Dossier

Réflexions sur les domaines de travail considérés comme prioritaires par les Membres de l’OMD

16 octobre 2018
Par Kunio Mikuriya, Secrétaire général de l'Organisation mondiale des douanes

Lors des sessions du Conseil de 2017, les Membres ont entériné six priorités sur lesquelles le Secrétariat aurait à concentrer ses efforts : la facilitation des échanges, le commerce électronique, la sécurité, la coopération douane-administrations fiscales, les flux financiers illicites et la mesure de la performance. Lors de la session de juin 2018, ils ont examiné les progrès réalisés par rapport à ce programme de travail et ont décidé de la voie à suivre à l’avenir. Ce faisant, ils ont également débattu de possibles nouveaux domaines d’activités et ont adopté une nouvelle priorité : le réexamen de la Convention de Kyoto révisée. Dans le présent article, je passerai en revue chacun de ces sujets.

Facilitation des échanges

Pour aider les pays dans la mise en œuvre des dispositions de l’Accord sur la facilitation des échanges (AFE) de l’Organisation mondiale du commerce (OMC) et des normes et outils de l’OMD pertinents, l’OMD propose une assistance technique personnalisée au titre de son Programme Mercator.
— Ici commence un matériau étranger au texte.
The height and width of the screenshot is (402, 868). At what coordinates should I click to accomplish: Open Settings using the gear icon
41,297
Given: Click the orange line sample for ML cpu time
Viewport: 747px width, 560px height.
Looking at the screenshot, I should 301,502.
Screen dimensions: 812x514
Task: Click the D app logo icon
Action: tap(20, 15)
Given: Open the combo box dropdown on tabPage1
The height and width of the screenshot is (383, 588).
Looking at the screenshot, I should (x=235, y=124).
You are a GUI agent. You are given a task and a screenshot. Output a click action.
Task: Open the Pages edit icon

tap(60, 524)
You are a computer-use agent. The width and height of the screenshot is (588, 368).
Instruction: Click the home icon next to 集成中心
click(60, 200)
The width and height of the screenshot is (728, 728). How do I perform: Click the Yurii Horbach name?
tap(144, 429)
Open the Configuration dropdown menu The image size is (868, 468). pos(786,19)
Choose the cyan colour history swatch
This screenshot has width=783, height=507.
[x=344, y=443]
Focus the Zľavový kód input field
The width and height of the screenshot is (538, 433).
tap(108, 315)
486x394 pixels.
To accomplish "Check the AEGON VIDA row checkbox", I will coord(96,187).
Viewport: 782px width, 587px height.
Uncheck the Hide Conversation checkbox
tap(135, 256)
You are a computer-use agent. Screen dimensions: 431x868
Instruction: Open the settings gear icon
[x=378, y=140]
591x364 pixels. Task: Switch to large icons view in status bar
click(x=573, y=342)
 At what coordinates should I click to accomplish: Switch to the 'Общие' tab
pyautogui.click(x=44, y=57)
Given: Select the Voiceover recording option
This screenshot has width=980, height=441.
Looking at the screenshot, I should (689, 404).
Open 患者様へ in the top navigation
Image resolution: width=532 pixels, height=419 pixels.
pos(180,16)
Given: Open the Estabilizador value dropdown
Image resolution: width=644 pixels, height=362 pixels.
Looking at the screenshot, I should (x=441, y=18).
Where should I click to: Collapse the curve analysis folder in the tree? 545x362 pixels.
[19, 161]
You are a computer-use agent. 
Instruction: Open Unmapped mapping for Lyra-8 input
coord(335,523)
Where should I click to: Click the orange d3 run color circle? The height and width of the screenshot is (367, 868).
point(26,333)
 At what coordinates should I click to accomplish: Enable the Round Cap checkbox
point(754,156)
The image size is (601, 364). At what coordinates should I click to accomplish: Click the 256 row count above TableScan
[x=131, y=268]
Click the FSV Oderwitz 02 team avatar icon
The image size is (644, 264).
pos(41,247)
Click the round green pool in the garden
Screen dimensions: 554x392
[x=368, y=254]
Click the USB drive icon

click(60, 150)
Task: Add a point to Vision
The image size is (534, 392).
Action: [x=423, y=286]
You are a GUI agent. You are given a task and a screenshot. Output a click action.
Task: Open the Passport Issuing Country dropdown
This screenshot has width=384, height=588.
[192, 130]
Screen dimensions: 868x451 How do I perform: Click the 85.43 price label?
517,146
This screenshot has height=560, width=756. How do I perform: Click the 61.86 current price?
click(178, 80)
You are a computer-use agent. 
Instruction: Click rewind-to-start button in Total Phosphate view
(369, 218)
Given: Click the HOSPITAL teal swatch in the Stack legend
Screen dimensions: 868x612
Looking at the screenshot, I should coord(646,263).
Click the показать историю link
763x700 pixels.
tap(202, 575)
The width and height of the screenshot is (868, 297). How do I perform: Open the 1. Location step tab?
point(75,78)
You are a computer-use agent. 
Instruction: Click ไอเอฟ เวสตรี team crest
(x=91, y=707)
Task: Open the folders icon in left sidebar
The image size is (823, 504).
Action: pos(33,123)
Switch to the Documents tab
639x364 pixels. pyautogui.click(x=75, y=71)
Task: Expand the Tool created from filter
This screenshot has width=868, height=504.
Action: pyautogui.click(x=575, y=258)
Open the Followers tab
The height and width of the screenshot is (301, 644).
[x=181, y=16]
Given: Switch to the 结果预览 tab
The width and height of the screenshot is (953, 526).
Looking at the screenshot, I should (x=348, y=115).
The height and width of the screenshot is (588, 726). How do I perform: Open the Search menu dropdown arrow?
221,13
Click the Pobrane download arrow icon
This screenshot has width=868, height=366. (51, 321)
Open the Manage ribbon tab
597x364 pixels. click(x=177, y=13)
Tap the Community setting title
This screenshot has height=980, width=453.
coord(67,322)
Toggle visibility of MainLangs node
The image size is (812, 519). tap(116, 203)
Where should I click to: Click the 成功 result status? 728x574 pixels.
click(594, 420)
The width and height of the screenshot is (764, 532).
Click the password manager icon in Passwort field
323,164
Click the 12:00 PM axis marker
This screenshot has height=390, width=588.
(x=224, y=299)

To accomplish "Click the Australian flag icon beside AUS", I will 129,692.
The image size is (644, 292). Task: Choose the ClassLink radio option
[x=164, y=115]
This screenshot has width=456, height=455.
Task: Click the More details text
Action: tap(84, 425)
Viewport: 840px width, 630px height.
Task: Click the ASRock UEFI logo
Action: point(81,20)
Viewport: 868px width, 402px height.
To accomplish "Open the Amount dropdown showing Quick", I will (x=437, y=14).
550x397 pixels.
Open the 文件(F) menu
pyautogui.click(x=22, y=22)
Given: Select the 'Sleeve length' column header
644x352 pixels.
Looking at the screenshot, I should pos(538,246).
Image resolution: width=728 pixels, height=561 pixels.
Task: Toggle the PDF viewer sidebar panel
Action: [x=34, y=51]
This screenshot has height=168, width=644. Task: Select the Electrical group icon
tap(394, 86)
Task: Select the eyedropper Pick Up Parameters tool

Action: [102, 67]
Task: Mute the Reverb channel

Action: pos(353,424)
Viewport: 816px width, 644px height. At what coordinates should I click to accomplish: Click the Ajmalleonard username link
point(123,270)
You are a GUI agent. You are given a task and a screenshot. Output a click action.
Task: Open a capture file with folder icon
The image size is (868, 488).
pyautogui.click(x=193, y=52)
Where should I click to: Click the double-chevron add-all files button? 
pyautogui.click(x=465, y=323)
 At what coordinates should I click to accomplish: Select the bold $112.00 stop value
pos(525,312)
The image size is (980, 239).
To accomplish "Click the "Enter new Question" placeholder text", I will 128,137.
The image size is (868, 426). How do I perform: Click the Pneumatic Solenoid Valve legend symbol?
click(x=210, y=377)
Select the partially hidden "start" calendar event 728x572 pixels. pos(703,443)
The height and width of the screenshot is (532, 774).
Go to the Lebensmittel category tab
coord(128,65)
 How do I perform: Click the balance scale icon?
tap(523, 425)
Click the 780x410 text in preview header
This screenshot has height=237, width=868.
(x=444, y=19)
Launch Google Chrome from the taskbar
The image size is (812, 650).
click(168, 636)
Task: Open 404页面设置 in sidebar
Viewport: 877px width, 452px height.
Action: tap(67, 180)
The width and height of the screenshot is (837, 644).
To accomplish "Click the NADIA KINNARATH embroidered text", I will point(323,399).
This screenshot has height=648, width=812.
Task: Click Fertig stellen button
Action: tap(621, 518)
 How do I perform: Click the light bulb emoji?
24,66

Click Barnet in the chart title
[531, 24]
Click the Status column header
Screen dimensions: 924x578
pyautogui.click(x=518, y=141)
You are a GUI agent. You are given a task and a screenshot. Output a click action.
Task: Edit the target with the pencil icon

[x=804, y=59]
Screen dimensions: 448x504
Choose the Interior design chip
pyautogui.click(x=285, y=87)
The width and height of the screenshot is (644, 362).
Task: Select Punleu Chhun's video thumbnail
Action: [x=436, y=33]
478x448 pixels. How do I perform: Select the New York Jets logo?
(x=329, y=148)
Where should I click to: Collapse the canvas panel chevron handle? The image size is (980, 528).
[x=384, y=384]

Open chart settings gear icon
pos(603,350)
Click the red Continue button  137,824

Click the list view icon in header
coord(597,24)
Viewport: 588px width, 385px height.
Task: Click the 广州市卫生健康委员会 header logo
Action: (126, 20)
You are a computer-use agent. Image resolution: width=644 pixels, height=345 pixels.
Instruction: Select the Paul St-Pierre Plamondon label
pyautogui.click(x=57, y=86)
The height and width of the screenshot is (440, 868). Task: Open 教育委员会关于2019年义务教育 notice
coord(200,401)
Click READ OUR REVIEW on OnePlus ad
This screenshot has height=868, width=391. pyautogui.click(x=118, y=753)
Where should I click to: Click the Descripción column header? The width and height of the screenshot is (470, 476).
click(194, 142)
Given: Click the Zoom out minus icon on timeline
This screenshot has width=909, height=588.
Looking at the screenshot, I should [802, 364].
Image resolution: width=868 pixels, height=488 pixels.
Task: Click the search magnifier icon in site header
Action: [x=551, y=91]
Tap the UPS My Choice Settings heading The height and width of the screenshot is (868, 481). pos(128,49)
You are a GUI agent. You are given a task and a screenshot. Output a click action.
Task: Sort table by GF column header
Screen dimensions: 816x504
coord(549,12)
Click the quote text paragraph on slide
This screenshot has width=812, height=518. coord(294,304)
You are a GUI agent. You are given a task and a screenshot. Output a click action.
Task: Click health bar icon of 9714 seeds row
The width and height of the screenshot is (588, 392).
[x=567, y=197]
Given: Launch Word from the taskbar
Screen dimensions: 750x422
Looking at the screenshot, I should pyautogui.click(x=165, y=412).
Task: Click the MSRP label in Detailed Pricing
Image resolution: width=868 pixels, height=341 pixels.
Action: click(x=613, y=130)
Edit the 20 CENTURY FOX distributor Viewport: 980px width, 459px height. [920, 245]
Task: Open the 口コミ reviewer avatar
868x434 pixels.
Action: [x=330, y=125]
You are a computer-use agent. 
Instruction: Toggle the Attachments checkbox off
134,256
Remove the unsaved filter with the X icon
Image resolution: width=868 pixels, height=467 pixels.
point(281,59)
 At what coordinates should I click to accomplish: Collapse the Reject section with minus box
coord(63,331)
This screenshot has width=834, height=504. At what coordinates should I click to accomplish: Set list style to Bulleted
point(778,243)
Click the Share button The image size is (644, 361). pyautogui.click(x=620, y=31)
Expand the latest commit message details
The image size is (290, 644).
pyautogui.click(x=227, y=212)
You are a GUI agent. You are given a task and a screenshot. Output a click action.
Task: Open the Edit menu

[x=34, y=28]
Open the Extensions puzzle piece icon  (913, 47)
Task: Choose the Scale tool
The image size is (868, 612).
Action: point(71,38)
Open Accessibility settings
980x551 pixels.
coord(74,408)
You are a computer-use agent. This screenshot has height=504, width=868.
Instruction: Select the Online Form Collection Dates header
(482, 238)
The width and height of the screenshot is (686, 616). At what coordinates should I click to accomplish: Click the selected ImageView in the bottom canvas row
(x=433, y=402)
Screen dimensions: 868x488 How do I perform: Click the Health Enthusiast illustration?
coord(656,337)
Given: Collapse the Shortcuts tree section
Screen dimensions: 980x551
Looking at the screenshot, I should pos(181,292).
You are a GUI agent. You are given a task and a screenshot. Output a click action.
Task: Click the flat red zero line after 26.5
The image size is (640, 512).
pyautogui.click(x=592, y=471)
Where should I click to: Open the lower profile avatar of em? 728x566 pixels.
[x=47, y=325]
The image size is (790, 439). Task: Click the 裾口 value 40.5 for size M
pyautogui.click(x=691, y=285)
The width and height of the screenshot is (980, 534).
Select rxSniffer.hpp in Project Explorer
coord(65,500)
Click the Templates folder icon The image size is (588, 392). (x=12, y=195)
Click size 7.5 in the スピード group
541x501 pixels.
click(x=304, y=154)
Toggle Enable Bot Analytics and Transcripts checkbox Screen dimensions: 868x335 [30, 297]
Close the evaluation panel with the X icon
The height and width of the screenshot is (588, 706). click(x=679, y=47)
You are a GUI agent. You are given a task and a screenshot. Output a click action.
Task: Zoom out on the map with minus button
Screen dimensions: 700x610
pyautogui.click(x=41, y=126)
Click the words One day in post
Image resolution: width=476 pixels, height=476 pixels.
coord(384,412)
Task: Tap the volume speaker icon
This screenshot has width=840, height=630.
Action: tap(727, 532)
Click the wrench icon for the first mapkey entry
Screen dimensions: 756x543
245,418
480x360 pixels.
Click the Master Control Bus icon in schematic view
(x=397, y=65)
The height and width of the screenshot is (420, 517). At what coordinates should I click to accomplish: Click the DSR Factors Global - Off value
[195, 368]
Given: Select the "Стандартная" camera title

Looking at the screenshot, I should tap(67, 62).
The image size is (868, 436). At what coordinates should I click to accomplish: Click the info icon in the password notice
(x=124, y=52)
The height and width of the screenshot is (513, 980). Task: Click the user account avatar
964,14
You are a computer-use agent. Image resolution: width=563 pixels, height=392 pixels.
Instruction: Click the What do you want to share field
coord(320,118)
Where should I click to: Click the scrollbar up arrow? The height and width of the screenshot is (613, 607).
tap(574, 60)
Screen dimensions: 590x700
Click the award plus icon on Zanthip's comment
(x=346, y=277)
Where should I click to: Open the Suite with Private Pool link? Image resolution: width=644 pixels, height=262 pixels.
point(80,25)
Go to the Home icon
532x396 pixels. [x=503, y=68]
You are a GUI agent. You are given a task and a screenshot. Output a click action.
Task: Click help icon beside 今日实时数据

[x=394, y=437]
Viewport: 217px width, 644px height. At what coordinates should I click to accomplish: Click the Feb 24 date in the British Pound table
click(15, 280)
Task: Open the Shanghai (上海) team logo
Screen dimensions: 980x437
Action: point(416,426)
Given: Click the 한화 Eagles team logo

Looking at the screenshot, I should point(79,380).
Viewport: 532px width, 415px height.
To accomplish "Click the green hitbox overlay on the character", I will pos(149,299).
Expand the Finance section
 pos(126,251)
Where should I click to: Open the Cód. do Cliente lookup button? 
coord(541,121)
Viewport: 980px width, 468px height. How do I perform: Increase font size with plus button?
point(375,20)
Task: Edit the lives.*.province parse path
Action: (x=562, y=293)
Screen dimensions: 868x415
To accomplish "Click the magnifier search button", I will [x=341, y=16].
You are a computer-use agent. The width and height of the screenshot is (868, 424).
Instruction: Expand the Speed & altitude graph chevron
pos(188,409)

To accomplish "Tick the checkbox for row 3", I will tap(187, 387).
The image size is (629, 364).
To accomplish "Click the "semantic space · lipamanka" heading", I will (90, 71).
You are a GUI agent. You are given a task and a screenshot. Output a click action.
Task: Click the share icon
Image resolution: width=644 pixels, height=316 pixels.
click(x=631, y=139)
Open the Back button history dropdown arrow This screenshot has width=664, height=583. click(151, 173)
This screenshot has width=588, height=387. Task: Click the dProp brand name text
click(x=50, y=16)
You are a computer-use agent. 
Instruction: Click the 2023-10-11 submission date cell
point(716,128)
Au cours de l’exercice 2017/2018, 150 missions relatives à l’AFE ont été réalisées. Le Programme Mercator prévoit deux « modèles de relation » avec les Membres bénéficiaires. Le premier modèle, baptisé « Mon Programme Mercator », prévoit l’assignation d’un conseiller du Programme Mercator à un Membre bénéficiaire, le conseiller travaillant avec le Secrétariat pour mettre au point un plan pluriannuel qui s’attache non seulement aux aspects techniques mais aussi aux conditions habilitantes pour la poursuite d’un programme de réforme. Le deuxième modèle se centre plutôt sur l’exécution de demandes spécifiques et ciblées, formulées par les Membres. Il s’agit généralement d’une formation ou d’un atelier ayant trait à un aspect technique, comme l’étude sur le temps nécessaire à la mainlevée ou encore la gestion des risques.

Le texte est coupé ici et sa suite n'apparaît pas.